Repeat the whole listing word for word, skipping pictures.

:::

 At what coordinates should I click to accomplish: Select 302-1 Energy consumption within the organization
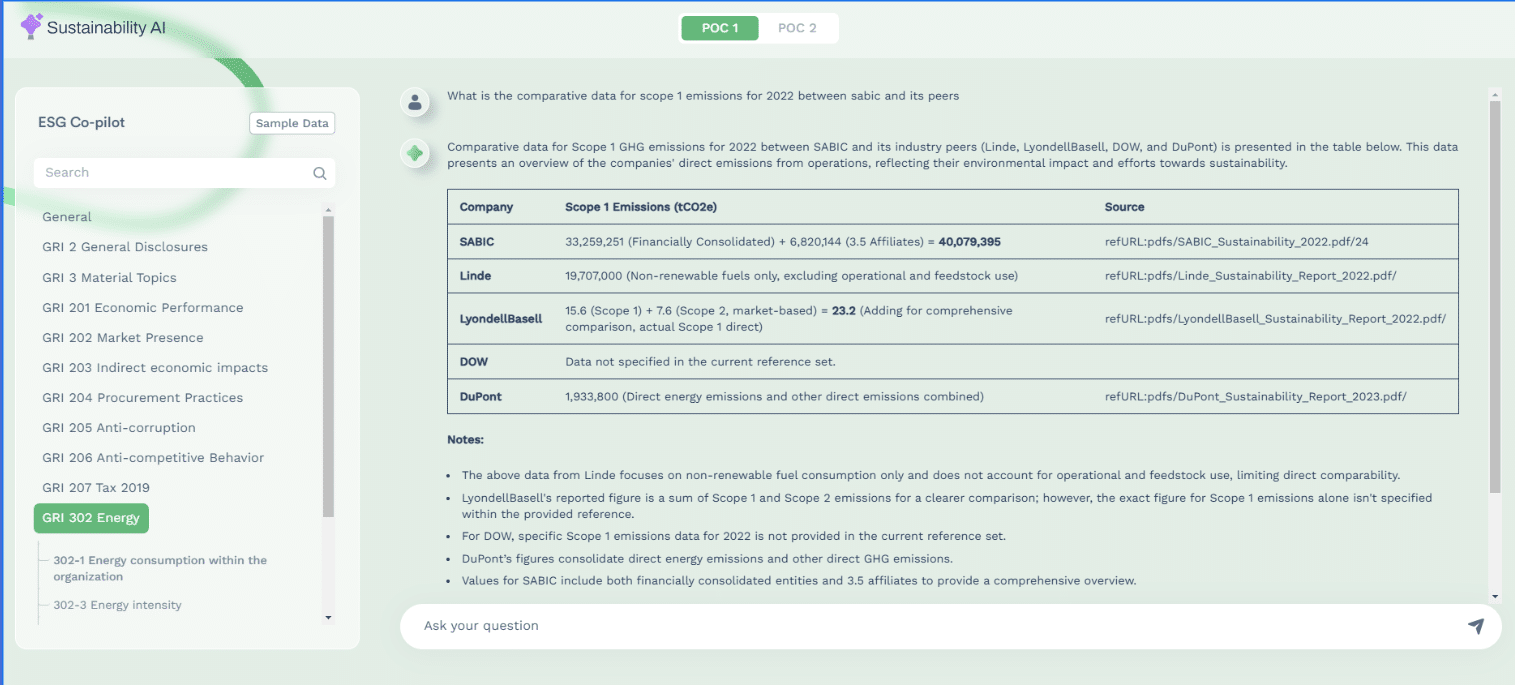(x=160, y=568)
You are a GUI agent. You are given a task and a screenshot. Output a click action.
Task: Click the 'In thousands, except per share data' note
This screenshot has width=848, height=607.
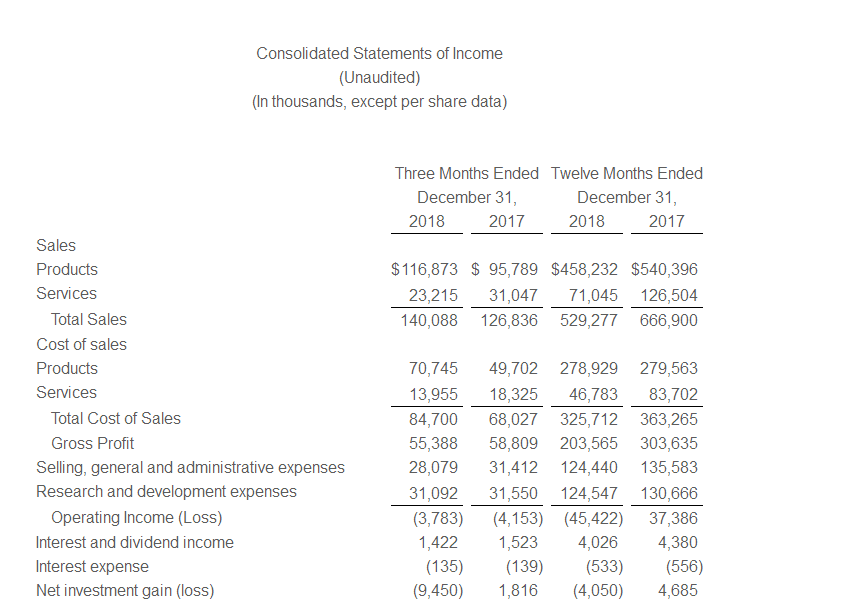(379, 102)
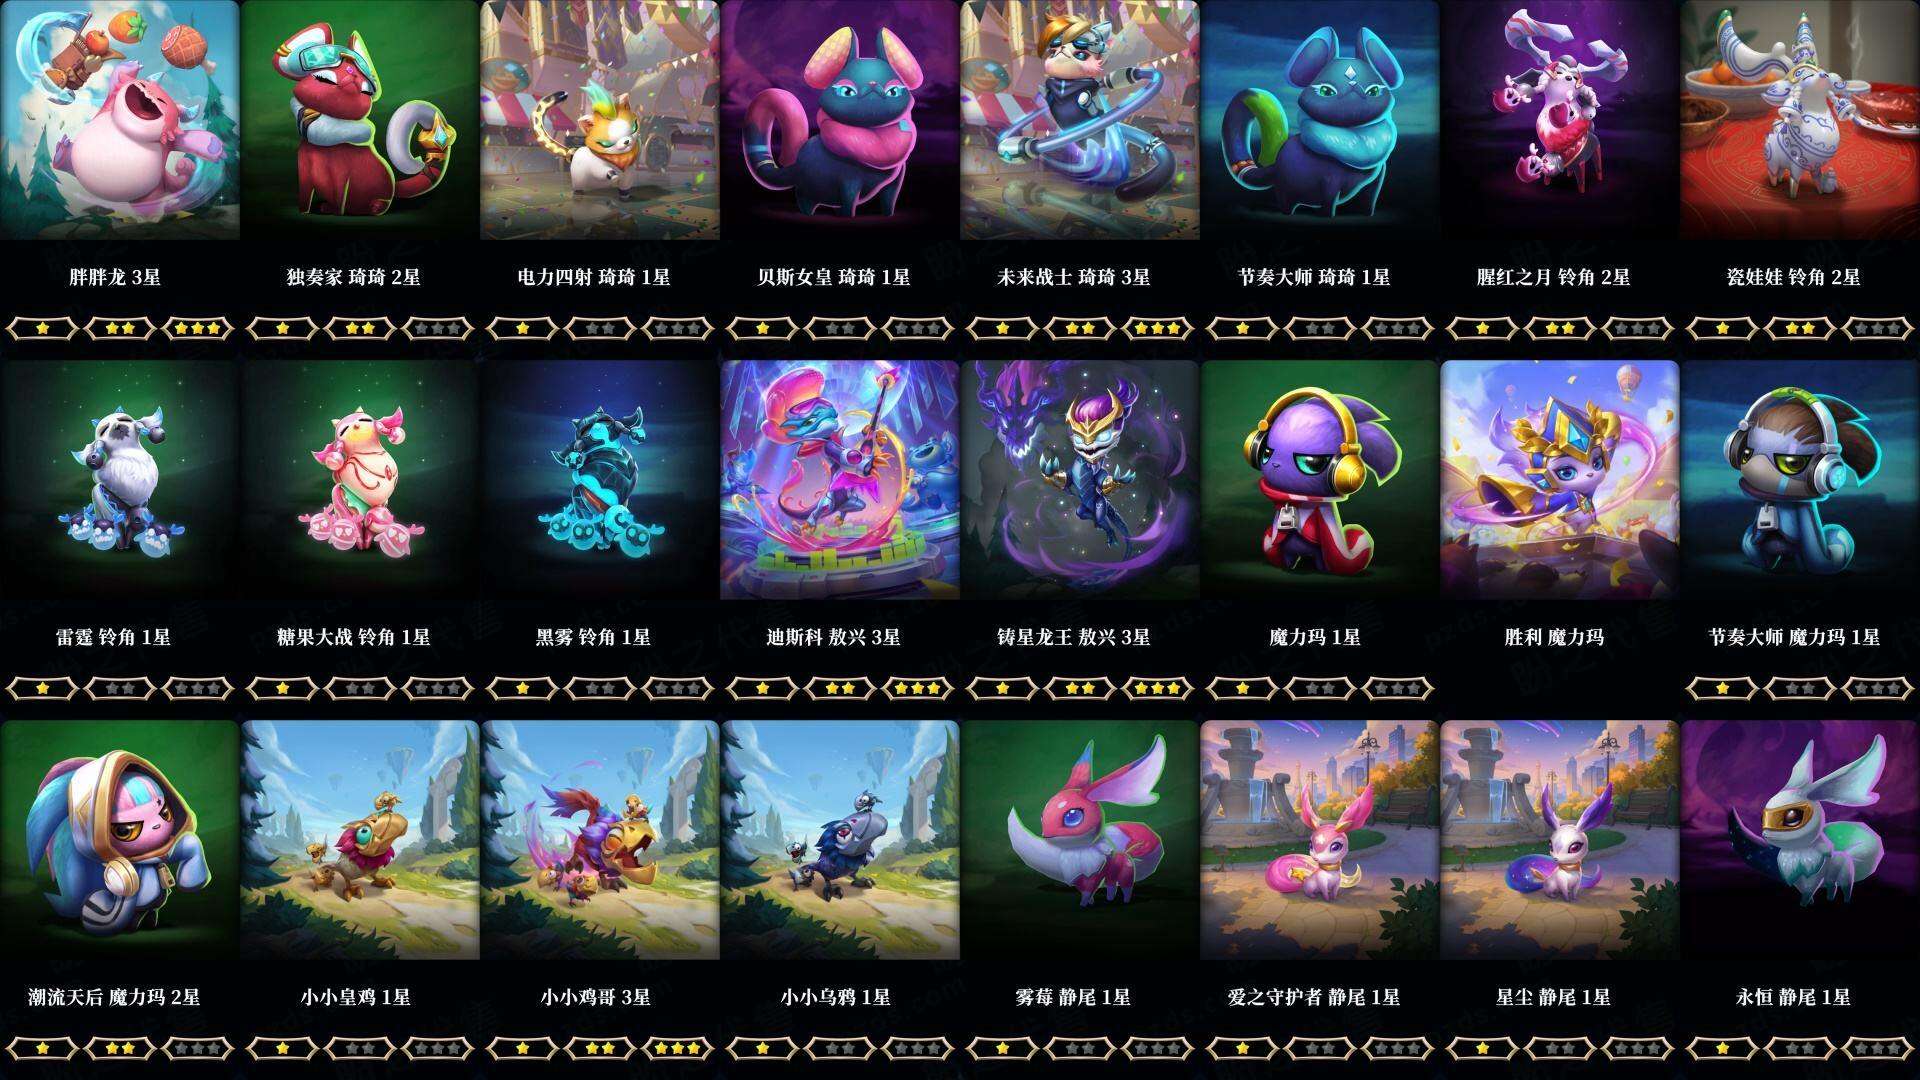Select the 黑雾 铃角 portrait
This screenshot has height=1080, width=1920.
[600, 480]
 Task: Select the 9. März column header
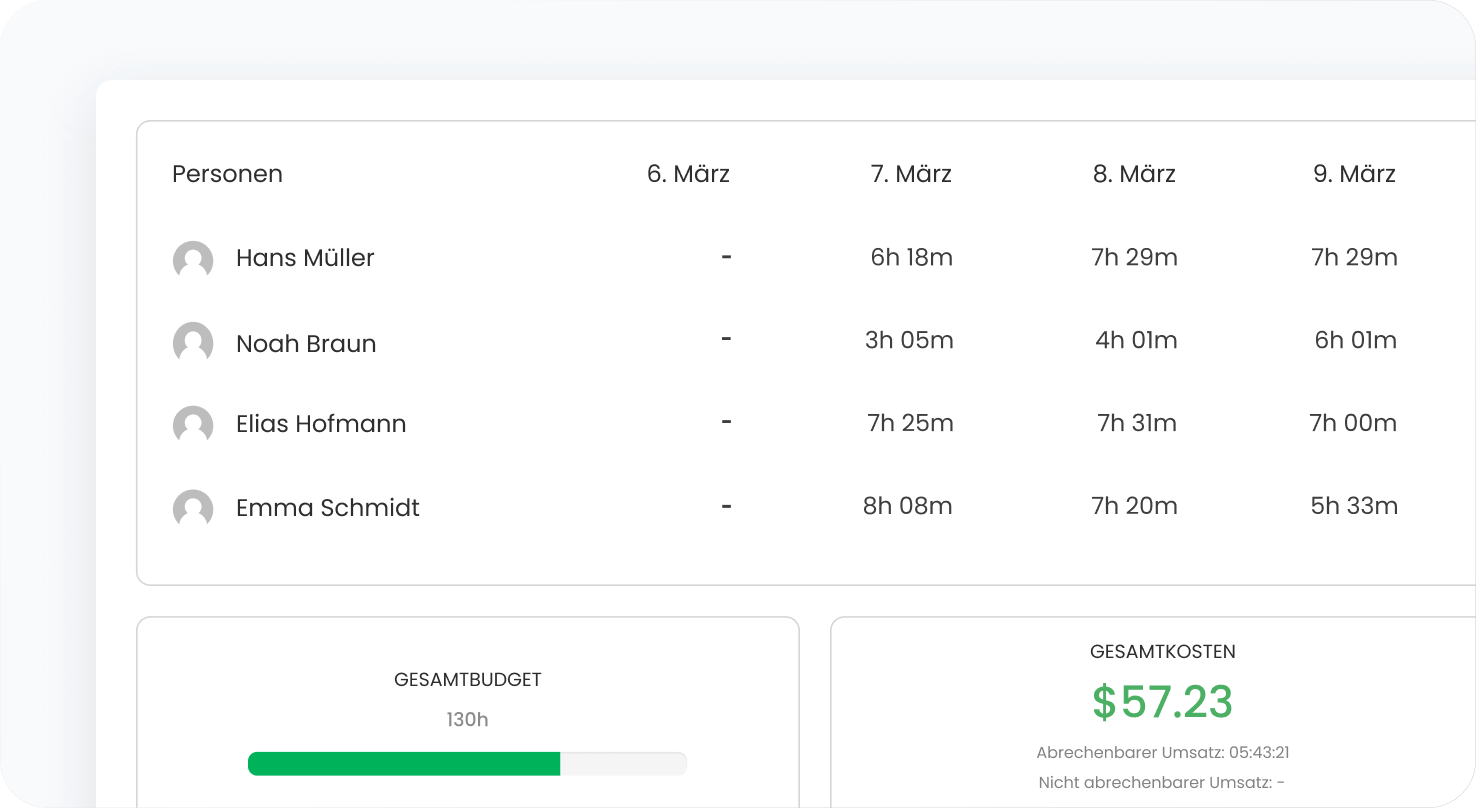click(x=1354, y=174)
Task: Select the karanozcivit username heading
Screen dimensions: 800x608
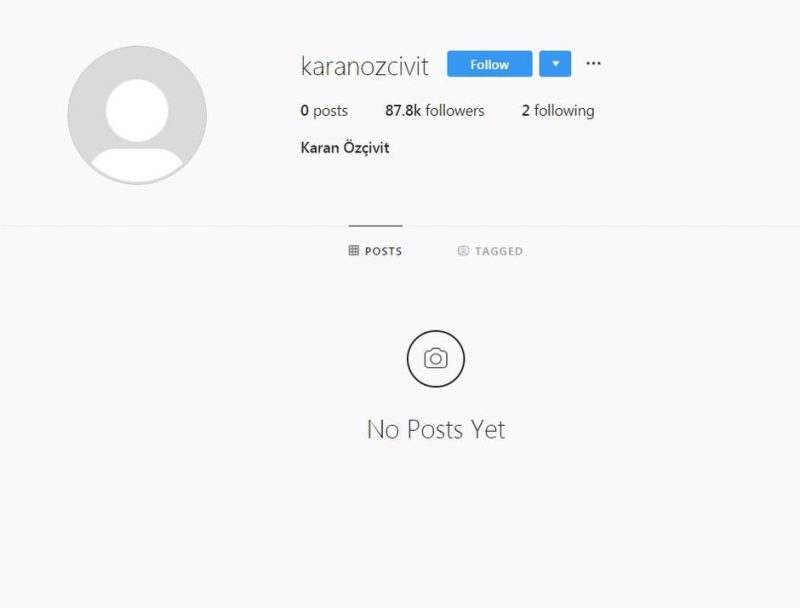Action: pyautogui.click(x=364, y=66)
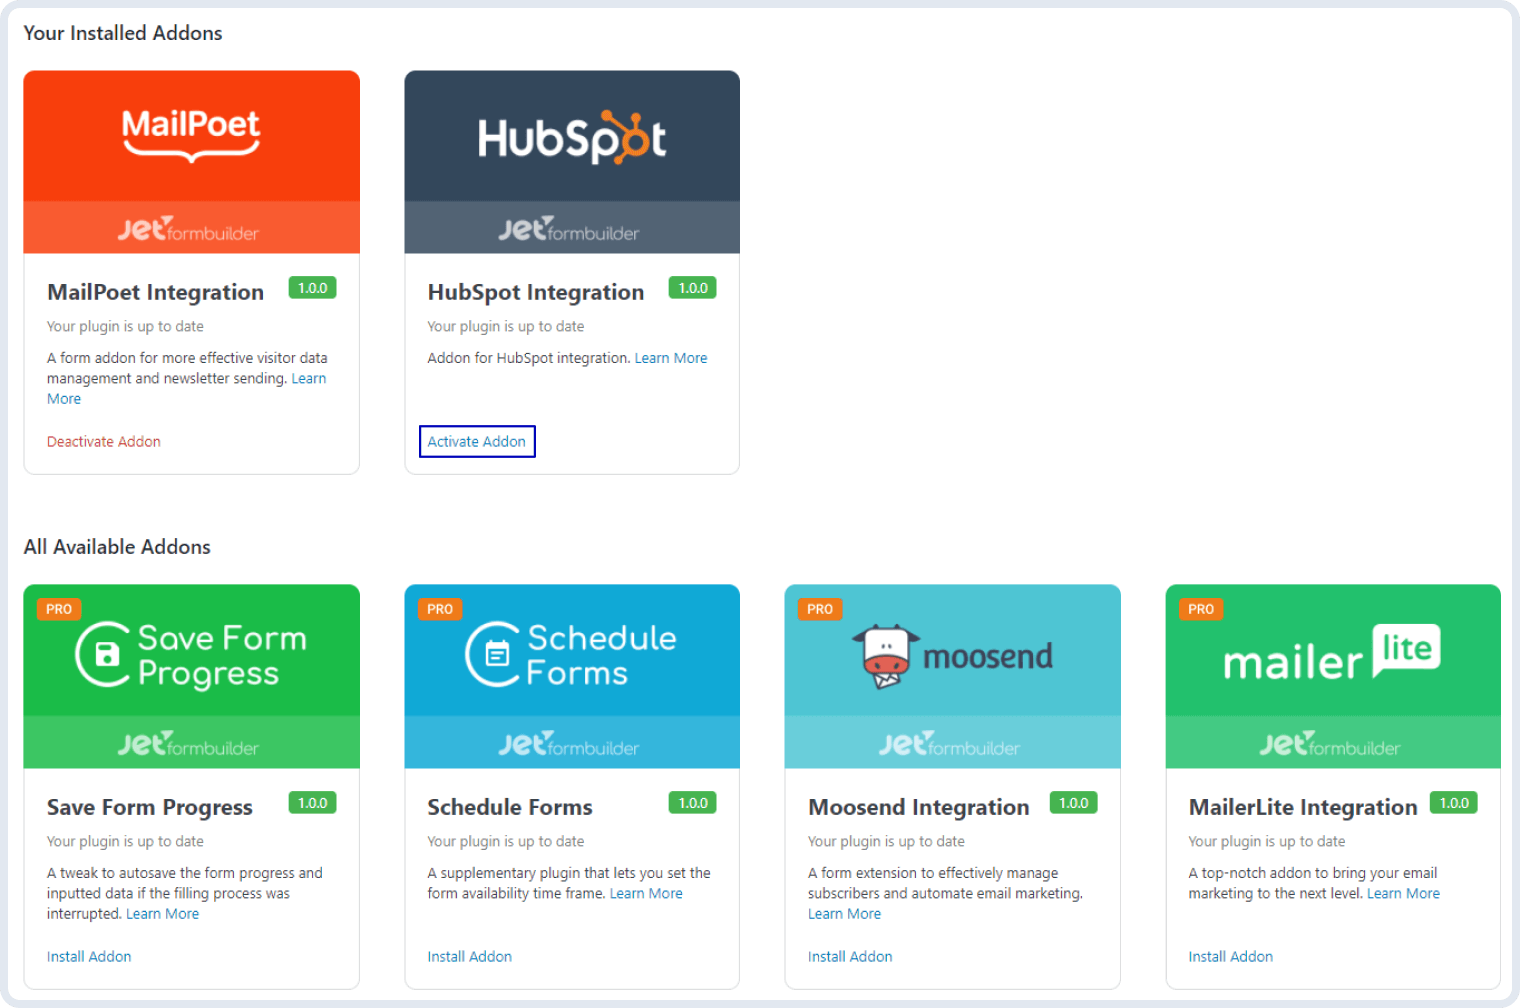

:::

ANSWER SECTION:
 At what coordinates should I click to accomplish: Select 302-1 Energy consumption within the organization
(x=160, y=568)
You are a GUI agent. You are given a task and a screenshot. Output a click action.
Task: Click the 'In thousands, except per share data' note
This screenshot has width=848, height=607.
(379, 102)
Select the 黑雾 铃角 portrait
This screenshot has height=1080, width=1920.
[600, 480]
 Task: Select the 9. März column header
click(x=1354, y=174)
Task: Select the karanozcivit username heading
Screen dimensions: 800x608
Action: pyautogui.click(x=364, y=66)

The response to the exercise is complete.